The Sacketts sued, arguing that their property was not subject to the CWA. The district court ruled for the Agencies, and the Ninth Circuit Court of Appeals affirmed. In an opinion authored by Justice Alito, in which the other eight justices either joined or concurred, the Supreme Court rejected the EPA’s “significant nexus” test to assert jurisdiction over the wetland on the Sacketts’ property. The Court explained that this test is (1) inconsistent with the text of the CWA, both as written and as interpreted in prior opinions, and (2) so vague and subjective that it fails to provide fair notice to the regulated community of its obligations, while imposing potentially severe civil and criminal penalties for those who run afoul of the statute, even inadvertently.

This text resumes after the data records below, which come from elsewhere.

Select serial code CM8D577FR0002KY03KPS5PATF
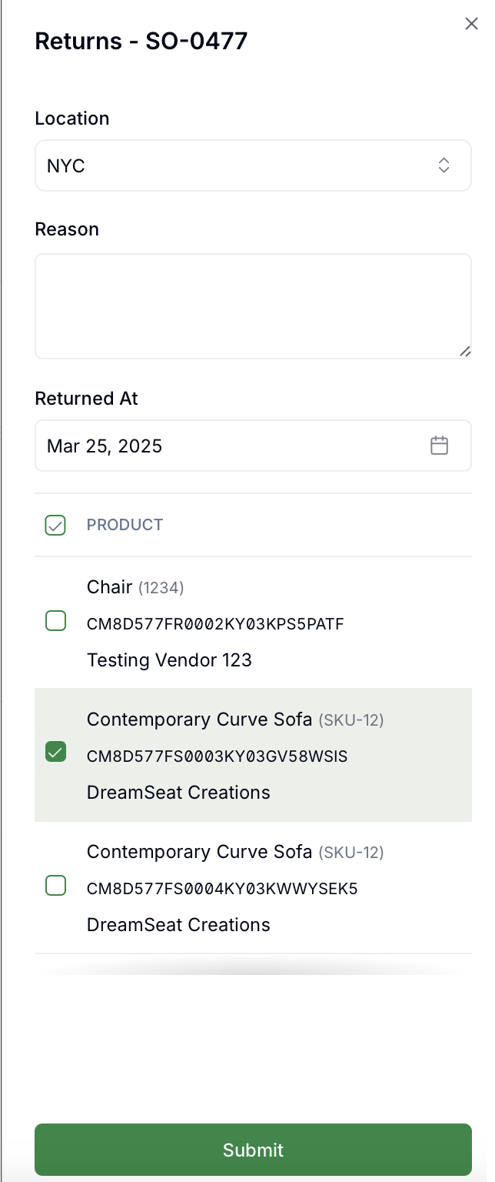 pos(215,624)
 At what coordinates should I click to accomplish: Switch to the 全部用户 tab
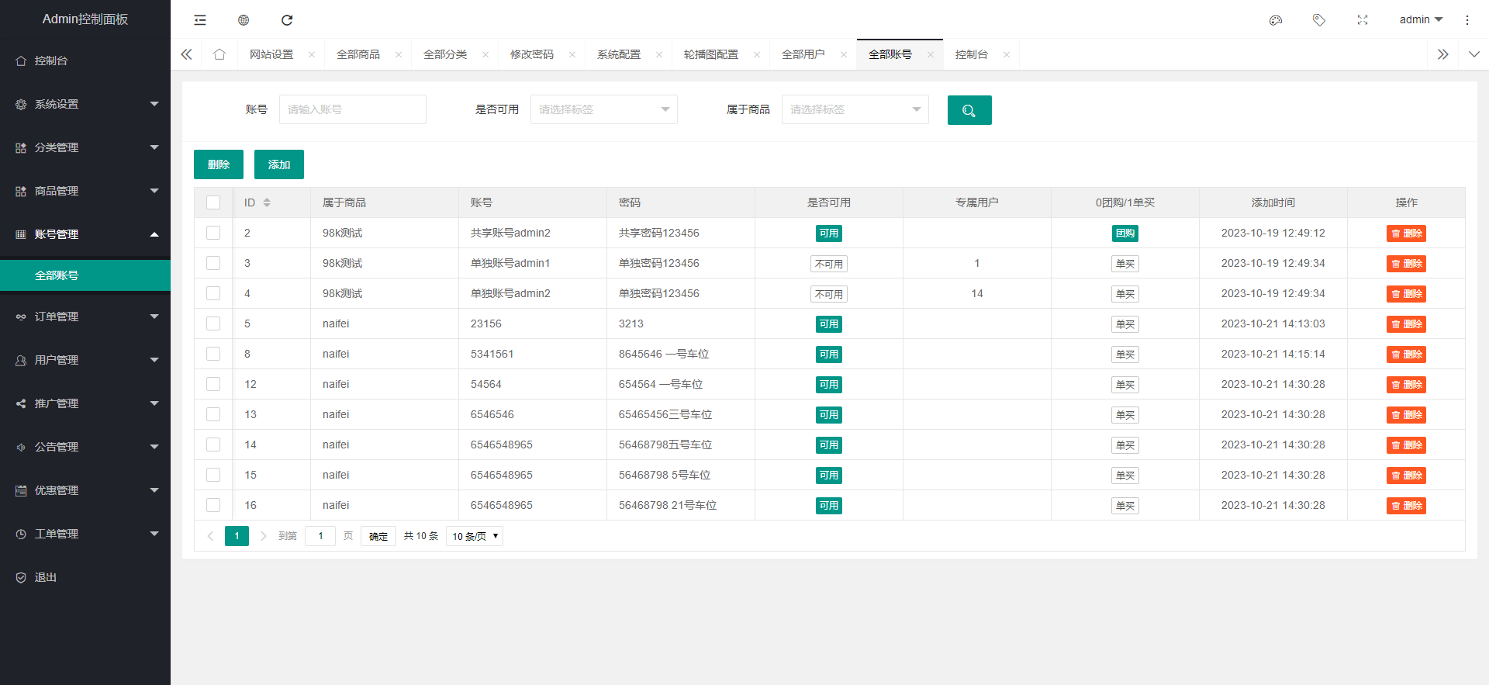pos(803,54)
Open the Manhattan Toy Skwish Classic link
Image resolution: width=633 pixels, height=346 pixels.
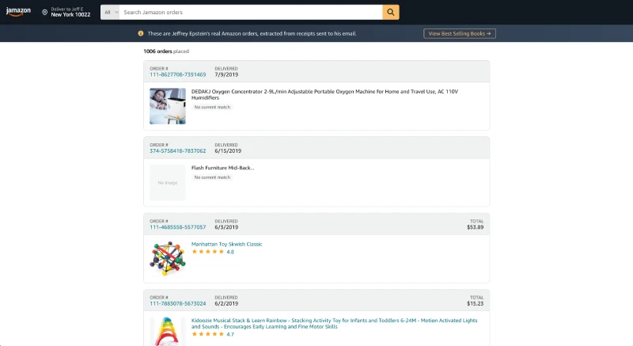click(226, 244)
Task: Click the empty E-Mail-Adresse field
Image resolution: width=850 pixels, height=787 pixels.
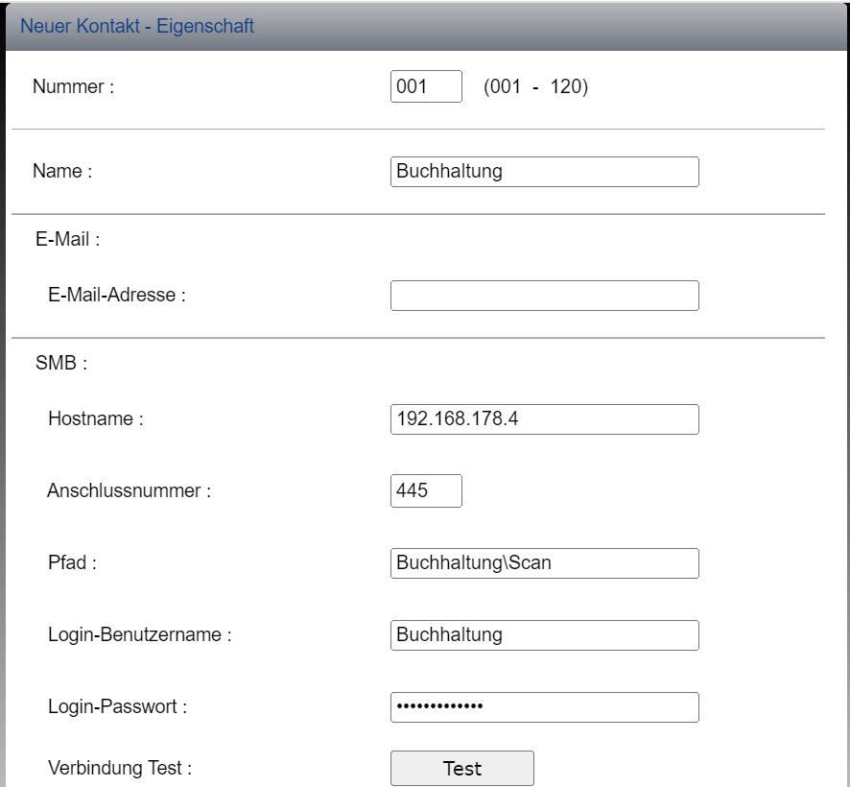Action: pyautogui.click(x=544, y=296)
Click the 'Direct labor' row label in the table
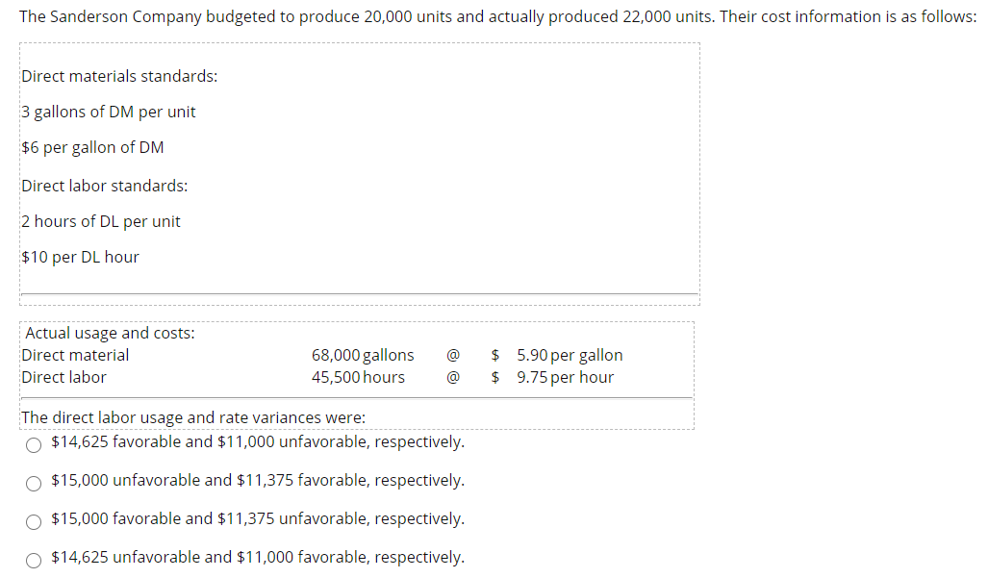Viewport: 988px width, 578px height. coord(64,377)

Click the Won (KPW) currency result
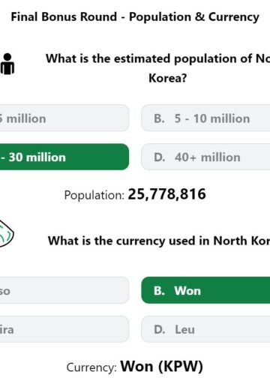pos(161,367)
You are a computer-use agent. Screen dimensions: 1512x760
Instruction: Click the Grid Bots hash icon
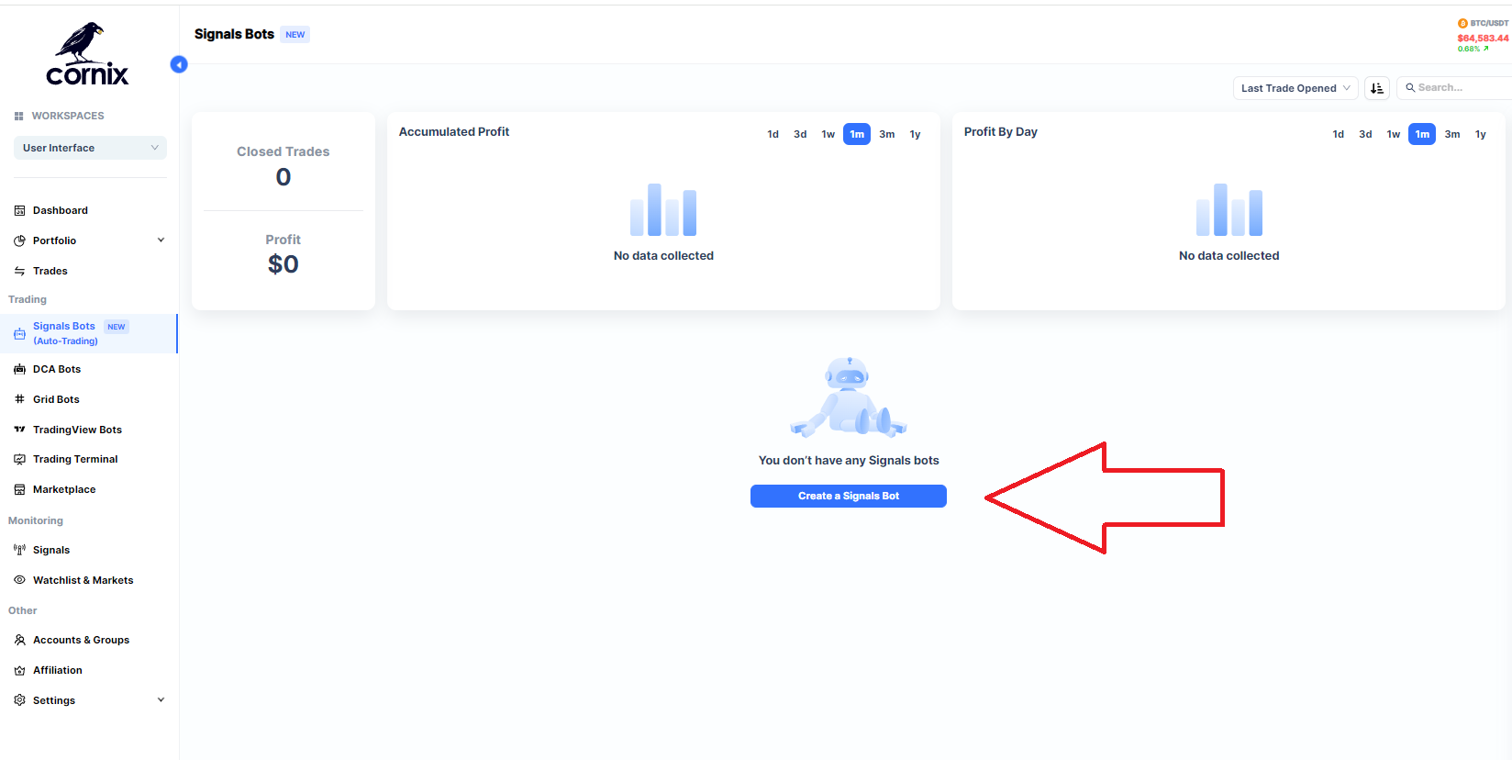19,399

While unanimously rejecting further use of the “significant nexus” test for wetlands, the Court was divided as to the proper standard to be applied when determining whether a wetland is sufficiently “adjacent” to a WOTUS to require a dredge/fill permit.

  1. Justices Alito, Roberts and Barrett would require a “continuous surface connection” between the wetland and the WOTUS for the wetland to be jurisdictional.
  2. Justices Thomas and Gorsuch agreed with the continuous surface connection requirement, thus creating a majority in support of that requirement. But they wrote separately to express their view that the term “navigable” in the CWA also requires clarification, and they would limit the scope of WOTUS to include only “waters within Congress’s traditional authority over the interstate channels of commerce.”
  3. Justices Kavanaugh, Kagan, Sotomayor and Jackson wrote separately to opine that requiring a continuous surface connection between a wetland and a WOTUS improperly changes the statutory term “adjacent” into the term “adjoining.” Instead, they would rely on the “ordinary meaning” of the word “adjacent.”

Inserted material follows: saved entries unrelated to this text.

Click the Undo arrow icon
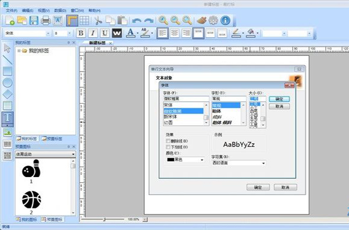 tap(137, 21)
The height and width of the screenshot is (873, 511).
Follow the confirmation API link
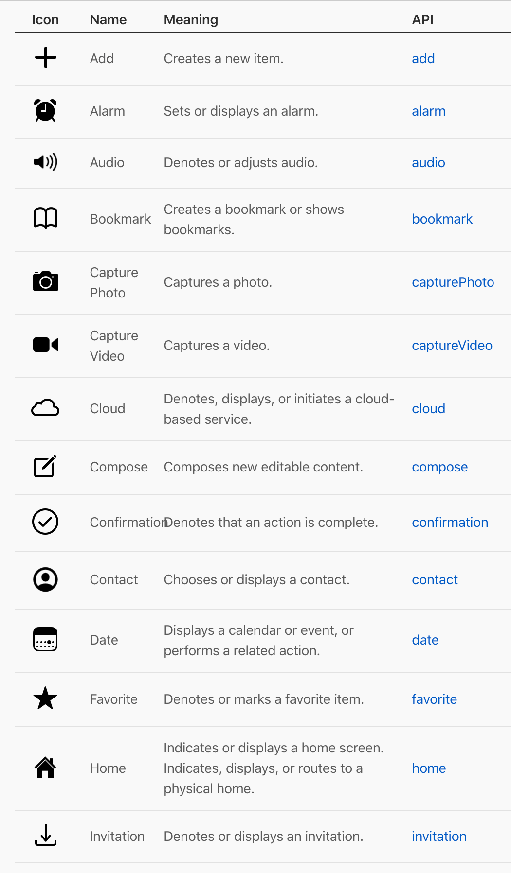tap(450, 523)
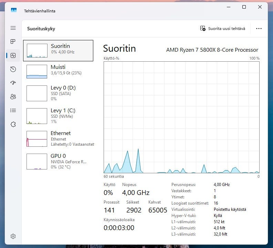Click the Tehtävienhallinta app icon in title bar
This screenshot has height=248, width=273.
click(14, 11)
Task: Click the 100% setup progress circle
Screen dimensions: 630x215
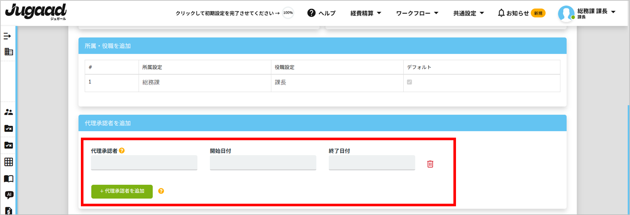Action: click(288, 13)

While Sackett involved wetlands, there is no reason to believe that the Court’s rejection of the same “significant nexus” test would be limited only to that context, and not also apply to proposed filling/grading of small streams, which are often located miles away from the nearest WOTUS.

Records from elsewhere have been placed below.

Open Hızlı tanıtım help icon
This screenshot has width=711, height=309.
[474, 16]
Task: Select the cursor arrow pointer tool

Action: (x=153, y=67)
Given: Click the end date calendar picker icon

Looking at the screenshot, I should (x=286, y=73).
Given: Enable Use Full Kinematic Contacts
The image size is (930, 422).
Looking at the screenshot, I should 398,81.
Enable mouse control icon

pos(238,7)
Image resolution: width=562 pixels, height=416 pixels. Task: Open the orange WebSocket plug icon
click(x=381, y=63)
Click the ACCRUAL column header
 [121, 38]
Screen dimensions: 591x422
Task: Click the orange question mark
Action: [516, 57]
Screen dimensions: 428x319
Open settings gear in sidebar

The Agencies must revise the definition of WOTUS yet again. For a “wetland” to be jurisdictional, the revised rule will have to focus on factors demonstrating a direct and continuous surface connection between the wetland and a nearby WOTUS. The Agencies will likely also need to also adopt similar factors to demonstrate a direct and substantial connection between small ephemeral/headwater streams and downgradient traditional waterways for those small streams to also be jurisdictional. The Agencies issued a draft revised rule in late July to OMB for its review, and have committed to issuing a final revised rule by early September 2023.

Key Takeaways

  • For the CWA to apply to the proposed dredging/filling of a wetland, there must be a “continuous surface connection” between the wetland and a WOTUS.
  • Sackett calls into question the continued use of the Agencies’ “significant nexus test” for small streams as well. The ruling likely portends the end of that test altogether.
  • Sackett effectively overrules the Agencies’ revised WOTUS rule issued on January 18, 2023 (88 Fed. Reg. 3004). A new revised rule is expected to be issued in the next 30 days. Whether the Agencies interpret the ruling narrowly or broadly will be closely watched.
  • Developers and homebuilders should reevaluate: (1) permit applications pending with the Army Corps; (2) jurisdictional determinations obtained from the Corps that have not yet been acted on; and (3) delineation reports obtained from consultants before the Sackett ruling, in order to determine the impact of the ruling on these important steps in the CWA’s Section 404 permitting process.

*A prior version of this article was issued as a client alert and published on May 26, 2023.